Más que emancipador, correr es literalmente un escapismo. La pregunta es de qué o de quién. Dejando de lado la cuestión de los kilos o la absurda competitividad de los frikis de los segundos y centésimas, correr es sentir la necesidad de largarse a alguna otra parte mental y física por oscuros motivos. "El que está bien no se mueve" dice el refrán, y no conozco otra imagen más elocuente y popular de la felicidad que aquella figurilla de plástico fosforescente de Buda, el gordo sonriente, así como tampoco conozco otra imagen más estúpida que la cara de subnormal americano de Forrest Gump, un corredor de los buenos.

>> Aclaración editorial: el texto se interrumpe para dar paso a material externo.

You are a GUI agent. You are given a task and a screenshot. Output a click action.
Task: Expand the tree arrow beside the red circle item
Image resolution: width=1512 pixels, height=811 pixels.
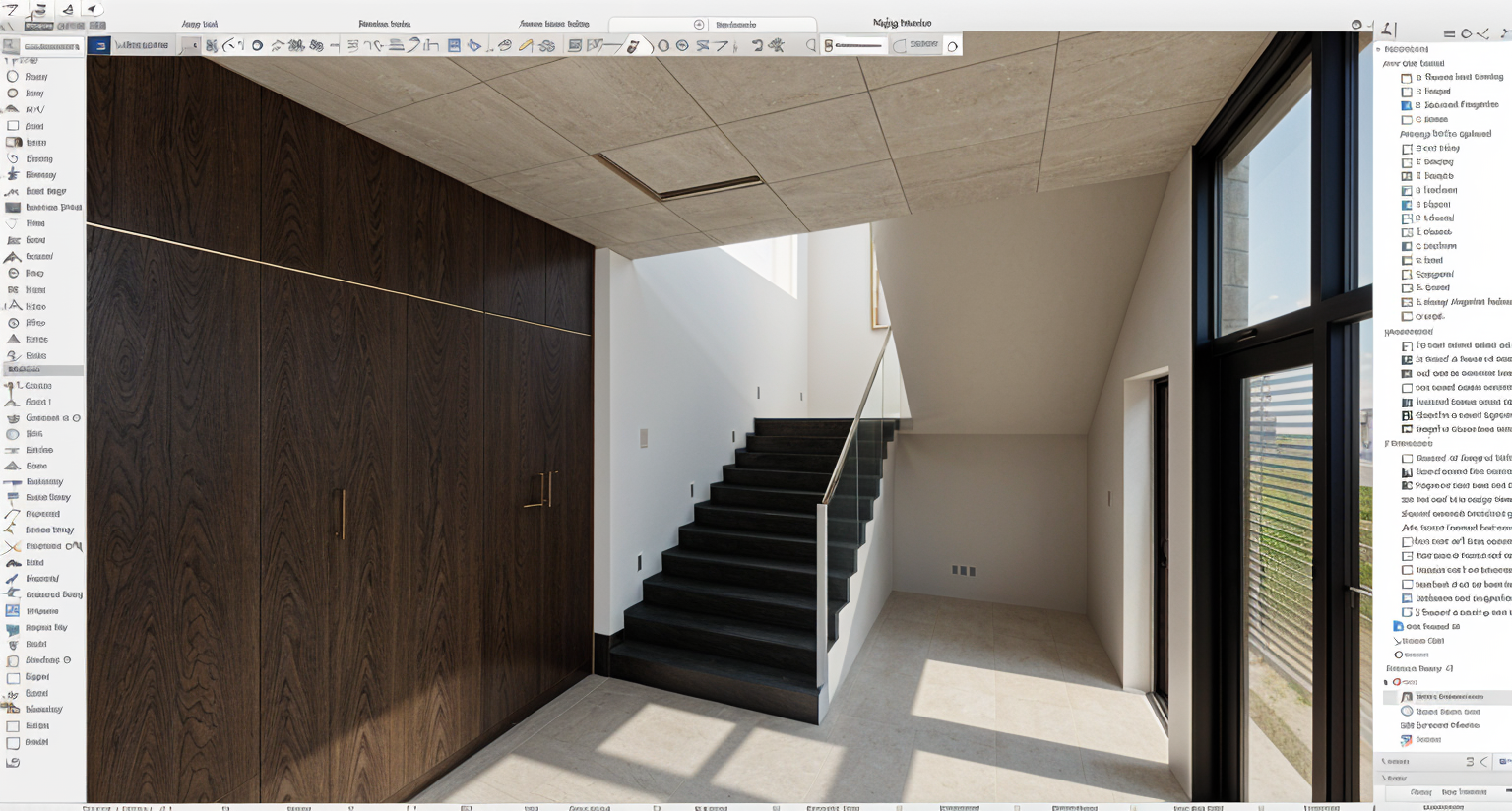(1386, 682)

Correr desde esta óptica, paradojicamente, embrutece y libera. Corremos como locos escapando de quién sabe qué y esta auto persecución paranoica nos produce un efímero placer químico natural, tan natural como lo es el peyote, tan natural como hacerse decenas de kilómetros sin razón aparente ni ser perseguido por bestias salvajes, porque no hay ninguna necesidad real de correr si no vivimos constantemente apoltronados y nos alimentamos con mesura. Correr es doparse contra la vida ciudadana, un remedio a una situación físico y mental determinada (no hablaré de la cinta de correr, epítome del absurdo postmoderno que acerca la condición humana a la del hamster enjaulado) y no un fin, que prodigiosamente, sí acaba siendo un fin, no sé si me explico. Creo que no. No importa. 

Me contaba mi madre que hace años en Tejeda, el pueblo de donde procede parte mi familia, dos corredores pasaron frente a un viejito y este exclamó: "¡A estos el Cabildo les paga bien!". Es muy seductor pensar que el running amateur es totalmente de gratis, no cobramos un duro y al mismo tiempo es puro gasto, derroche de energía. Mi idea de buen corredor no suda la camiseta Kalenji para reducir michelines, ponerse más buenorro o batir marcas numéricas, sino que lo hace por la cara, porque sí, porque un buen día decidió caminar más rápido, poner el cuerpo en mayor desequilibrio, recuperarlo dando grandes zancadas, forzando la respiración, palante, ¡dale, coño, dale! Desde que nos ponemos a tono muscular/cardiovascular para no lamentarnos con los rigores de las primeras sesiones, de modo que podamos correr sin sufrir, gastando la energía progresivamente, en una buena carrera pasamos por momentos álgidos en los que nuestra percepción de las propias fuerzas se altera, podemos mucho más, nos sale el Übermensch del esfuerzo físico y seríamos capaces de invadir Polonia, o al menos llegar hasta allí corriendo. El efecto dura varias horas después de la carrera, a veces días enteros si le damos al vicio muy fuerte, y sinceramente se queda uno de putísima madre. Por ahora no se me ocurren más cosas. Hoy me toca del Club Náutico de Gran Canaria a la Playa de La Laja, all the way, hin und zurück. Ya les contaré de la maratón.